Computer science research famously distinguishes itself from other fields by the prevalent role of conferences as a publication venue rather than just a meeting opportunity. For two decades, academics have been discussing this phenomenon, usually to lament it. Top conferences have tweaked their selection mechanisms by introducing such features as multi-cycle reviews and journal-first publication, which have not fundamentally altered the picture. For better or worse, conferences remain the first choice for first publication of new research. Why not, after all? What counts is not the medium, but whether the publication culture fosters innovation. Conferences as they exist do not entirely succeed in that role. People attending the main conferences in each subfield of the discipline increasingly complain of the banality of many contributions (theirs excluded, of course). A number of important papers of recent years were not published in traditional academic conferences (such as those organized by ACM or IEEE or with Springer proceedings), but just released; two examples are the original bitcoin paper by Nakamoto (which many people have observed would never had passed refereeing in an academic conference on distributed systems) and the paper Attention is All You Need, which introduced the “transformer” technique at the core of the current LLM boom. What threatens to make conferences irrelevant is a specific case of the general phenomenon of bureaucratization of science.

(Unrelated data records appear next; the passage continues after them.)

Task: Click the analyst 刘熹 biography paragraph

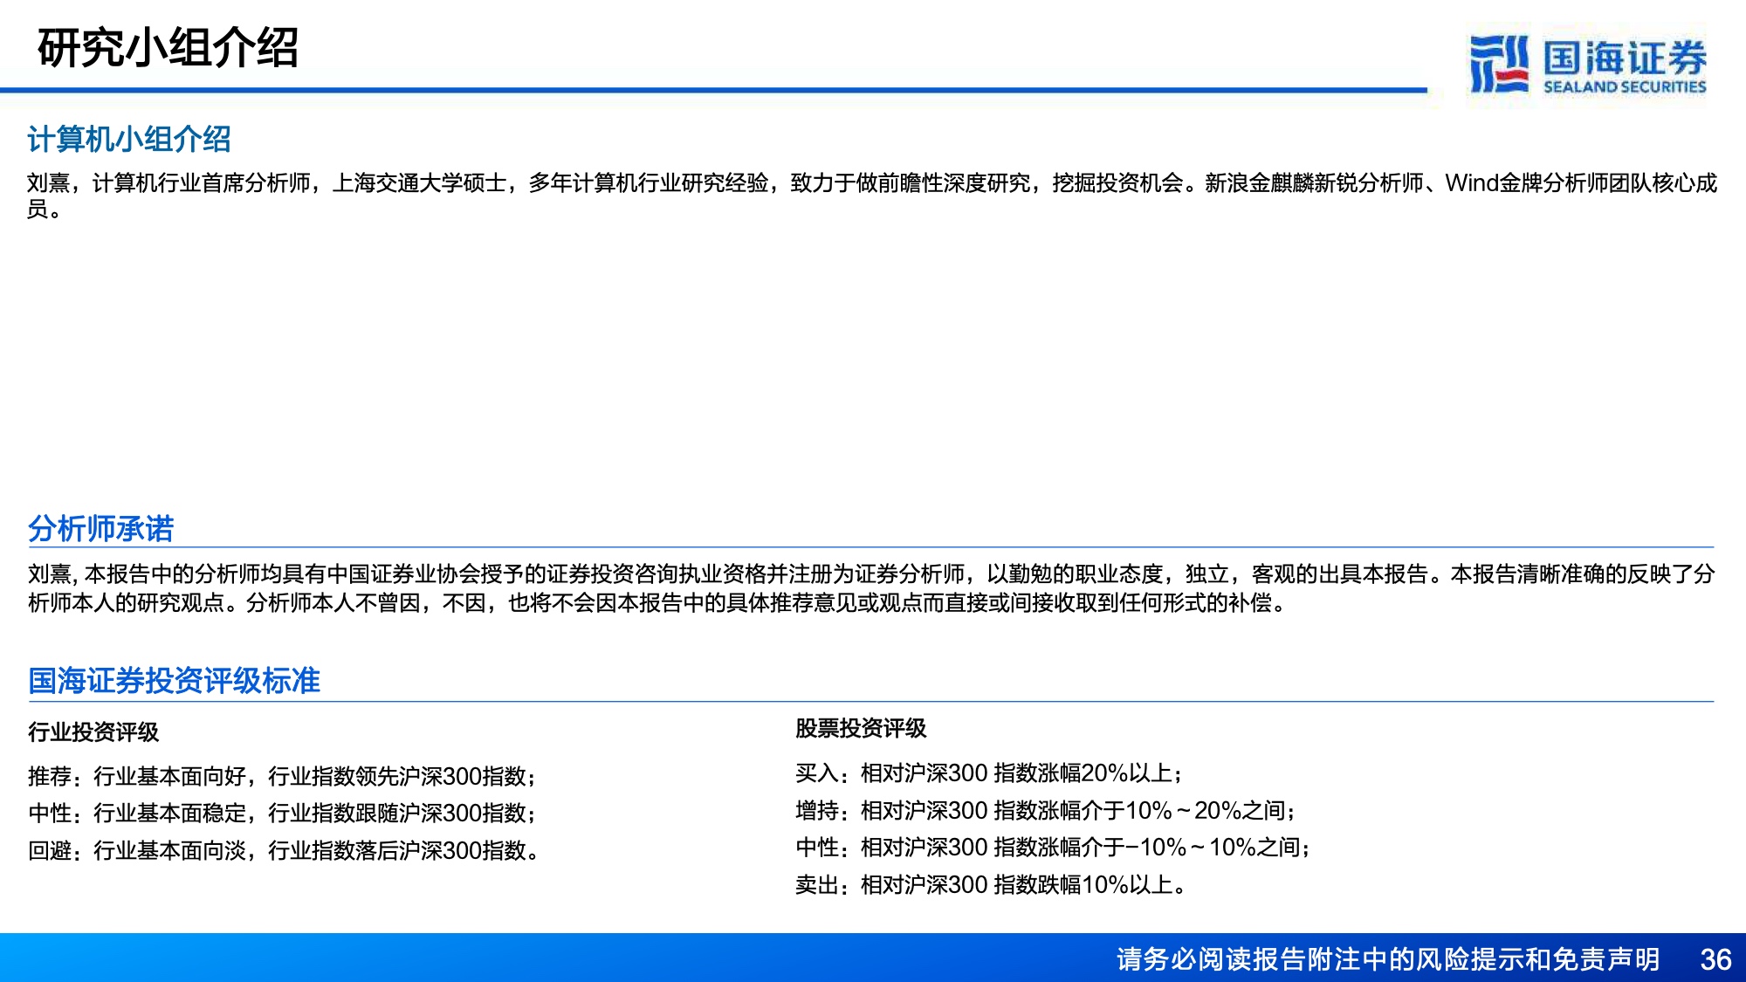Action: pos(872,196)
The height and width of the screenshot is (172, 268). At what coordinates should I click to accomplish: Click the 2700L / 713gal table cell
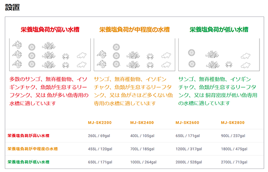[234, 162]
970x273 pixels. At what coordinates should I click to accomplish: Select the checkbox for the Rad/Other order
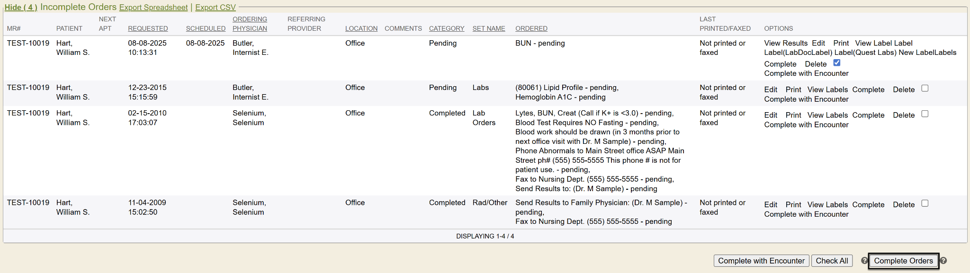tap(925, 203)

Some of the bureaucratization process is inevitable: research no longer involves a few thousand elite members in a dozen countries (as it did before the mid-1900s), but is a global academic and industry business drawing in enormous amounts of money and millions of players for whom a publication is not just an opportunity to share their latest results, but a career step. This context does not, however, justify what computer science conferences have become. In principle, a scientific conference is a meeting...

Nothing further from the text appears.